5.2.In de brief van 15 oktober 2024, ontvangen op 21 oktober 2024, heeft het UWV naar aanleiding van de uitspraak van de CRvB van 18 april 2024opgemerkt dat eiser in bezwaar noch in beroep feiten en/of omstandigheden heeft aangevoerd die maken dat
– volgens hem – sprake is van een dringende reden. Ook leidt het UWV uit de stukken niet af dat sprake is van zodanige financiële of sociale gevolgen waardoor sprake is van een dringende reden. Weliswaar zijn er beslagleggingen geweest op de uitkering van eiser, maar deze beslagleggingen zijn in 2023 opgeheven. Bovendien ligt aan het maandelijkse aflossingsbedrag van € 100 geen onderzoek van de beslagvrije voet ten grondslag. De hoogte van het bedrag is op verzoek van eiser afgesproken.
Wat betreft de oorzaak van de terugvordering heeft het UWV overwogen dat per brief van 13 oktober 2020 aan eiser is meegedeeld dat de rekenregels van de Wajong per 1 januari 2021 zullen wijzigen, maar dat de uitkering van eiser ongewijzigd zou blijven.
Eiser heeft het UWV op 11 maart 2021 laten weten dat hij in januari 2021 is begonnen met
werkzaamheden als zelfstandige. De hoogte van het voorschotbedrag dat per 1 april 2021 aan eiser is toegekend is bepaald aan de hand van de door eiser doorgegeven geschatte inkomsten van € 0. Het UWV heeft toen laten weten dat de definitieve berekening zal worden gemaakt nadat de aanslag inkomstenbelasting van de Belastingdienst is ontvangen.

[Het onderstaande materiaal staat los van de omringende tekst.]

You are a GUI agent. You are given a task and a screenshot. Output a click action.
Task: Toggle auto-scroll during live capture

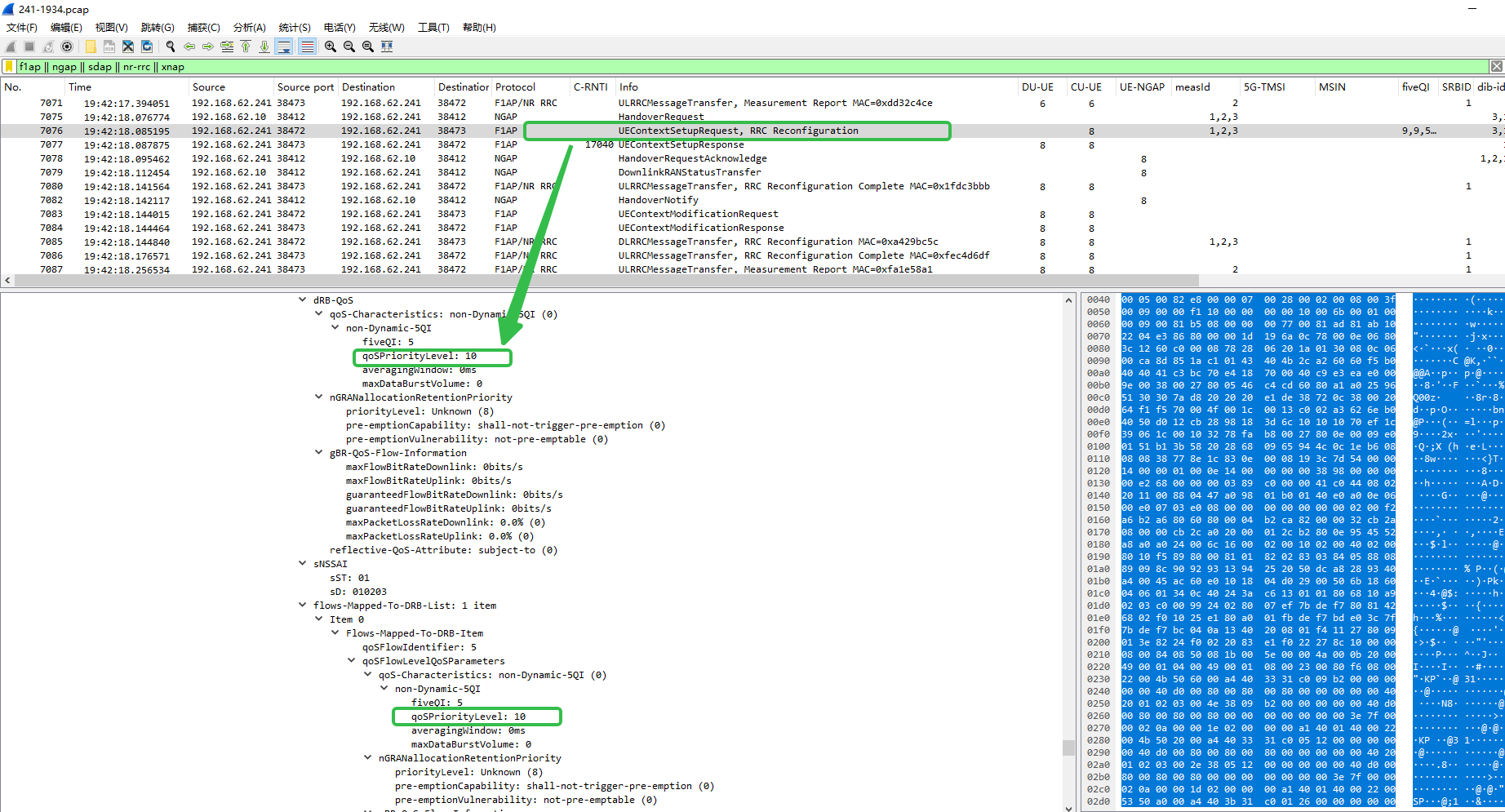tap(284, 47)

Volgens UWV is dan ook geen sprake is van een onzorgvuldige verstrekking van het voorschot.
Dat het UWV pas bij besluit van 21 juni 2022 de definitieve hoogte van de Wajong-uitkering heeft kunnen vaststellen is niet gelegen in een nalatigheid van UWV. Eiser heeft namelijk pas op 15 juni 2022 de definitieve aanslag inkomstenbelasting premie volksverzekeringen over het jaar 2020 bij de Belastingdienst overgelegd. Het UWV is dan ook van mening dat bij eiser geen legitieme verwachting is ontstaan dat hij recht heeft op de uitkering ter hoogte van het verstrekte voorschot.
6. In beroep voert eiser aan dat hij, anders dan het UWV heeft gesteld, in het jaar 2020 wel degelijk inkomsten heeft gehad. Ter ondersteuning van zijn standpunt heeft hij de aanslag inkomstenbelasting premie volksverzekeringen van de Belastingdienst over het jaar 2020 en een fiscaal rapport aangifte inkomstenbelasting 2020 van [bedrijf 2] overgelegd. Naast de in de bezwaarprocedure ingediende factuur van 10 december 2020, die betrekking heeft op zesenhalf uur aan werkzaamheden die zijn verricht op 8 december 2020, heeft eiser in beroep nog een drietal andere facturen van werkzaamheden die zijn verricht in december 2020 in de procedure gebracht. Uit de fiscale winstberekening die is opgenomen in 4.3 van het fiscaal rapport aangifte inkomstenbelasting 2020 van [bedrijf 2] blijkt, zo voert eiser aan, dat de omzet over het jaar 2020 € 5.593 bedraagt en uit de facturen blijkt dat eiser in de maand december 2020 daadwerkelijk inkomsten heeft verworven. De inkomsten waren in deze maand hoger dan de kosten, waardoor de maand december winstgevend is geweest. Uit de rapportage bedrijfseconomische advisering van 14 juli 2021 blijkt dat het UWV kennis had van de gerealiseerde omzet in 2020. Met die kennis had het UWV nader onderzoek moeten doen naar de werkelijke situatie. Eiser betoogt dat uitsluitend moet worden gekeken naar de inkomsten in de maand(en) december 2020 (en januari 2021) en niet naar het bedrijfsresultaat over heel 2020, zoals het UWV doet. Dit omdat artikel 8:8, eerste lid, van de Wajong geen nadere uitwerking in aanvullende regelingen vindt en er geen eis wordt gesteld aan de hoogte van de inkomsten. Ten slotte betoogt eiser dat het UWV in de persoonlijke situatie van eiser, maar vooral ook gelet op het doel van de in 2021 aangepaste regels in de Wajong, te weten dat werken moet lonen, aanleiding had moeten zien om een dringende reden aan te nemen om van gehele of gedeeltelijke terugvordering af te zien.
7. Aan de definitieve vaststelling van de Wajong-uitkering over het jaar 2021 en de daaruit voortvloeiende terugvordering ligt ten grondslag dat eiser volgens het UWV niet in aanmerking komt voor het garantiebedrag. Daarom zal de rechtbank eerst beoordelen of het UWV zich terecht op het standpunt heeft gesteld dat eiser niet in aanmerking komt voor het garantiebedrag.